Polymorphisms in the drug transporter gene ABCB1 in treatment resistant depression: clinical practice

Polymorphisms in the drug transporter gene ABCB1 account for differences in the clinical efficiency of antidepressants, most likely by influencing their access to the brain. The abcb1a and abcb1b genes are two homologues in mice, whereas P-glycoprotein (P-gp) is encoded by a single gene in humans (ABCB1). Although abcb1a and abcb1b are not always expressed in the same organs, their overall distribution in the mouse tissue is very similar to that of the single ABCB1 gene in humans, indicating that abcb1a together with abcb1b function in the same manner in the mouse as the single gene ABCB1 does in humans.
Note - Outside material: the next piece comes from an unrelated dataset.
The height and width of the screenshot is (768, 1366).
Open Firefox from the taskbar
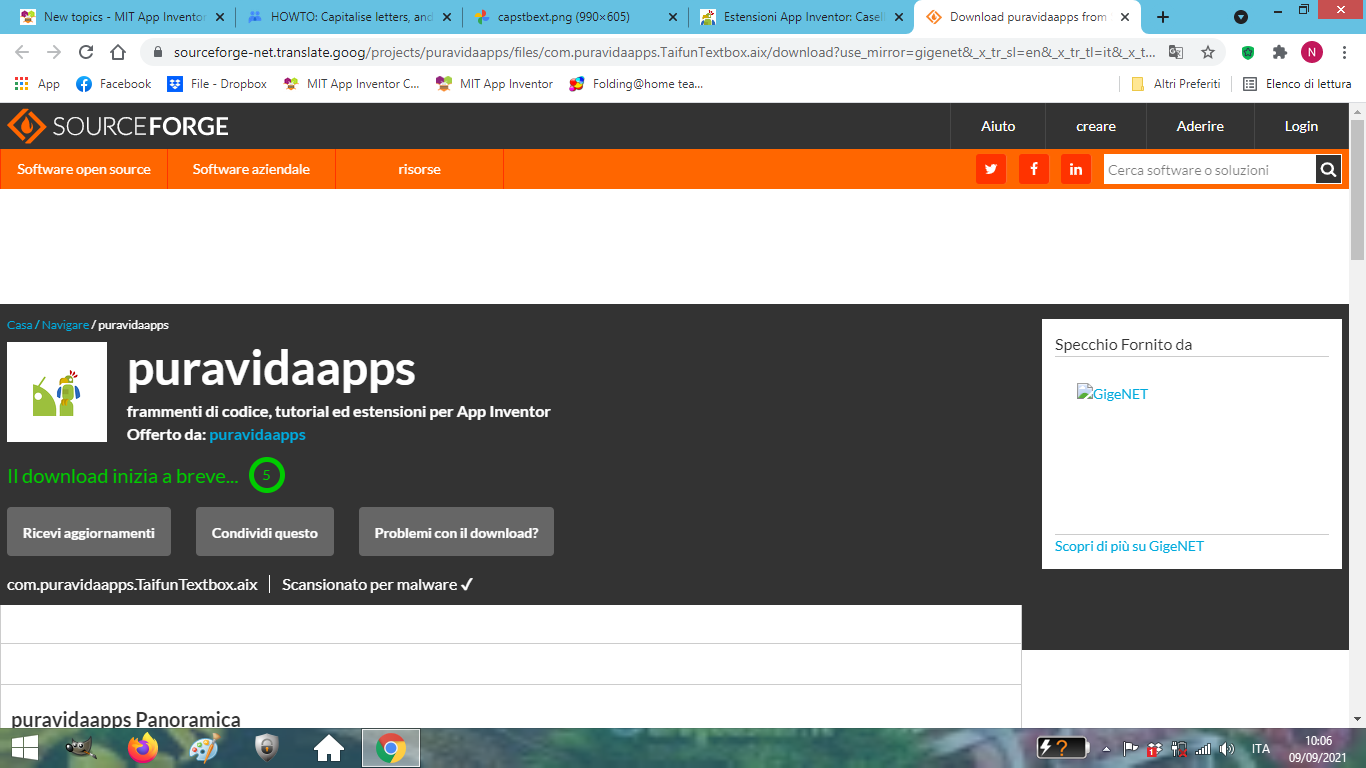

P-gp at the blood-brain barrier acts as an active efflux pump for a wide range of compounds, including several antidepressants. It has been shown that some antidepressants are substrates of P-gp in mice after both single dose and repeated administration of an antidepressant. The aim of this presentation is to show two possible approaches of pharmacological therapies for treatment resistant depression, after determing the P-gp status as „T-carrier“ which is associated with low remission rates. The clinician may, in case of a T-carrier: 1) increase the dosage in order to compensate for the hyperactive drug-export out of the brain by P-gp, or 2) switch the medication to non-substrates of P-gp. P-gp genotyping may be helpful for the clinician to determine the drug's bioavailability in the brain and may even predict the response of an individual patient to a certain drug.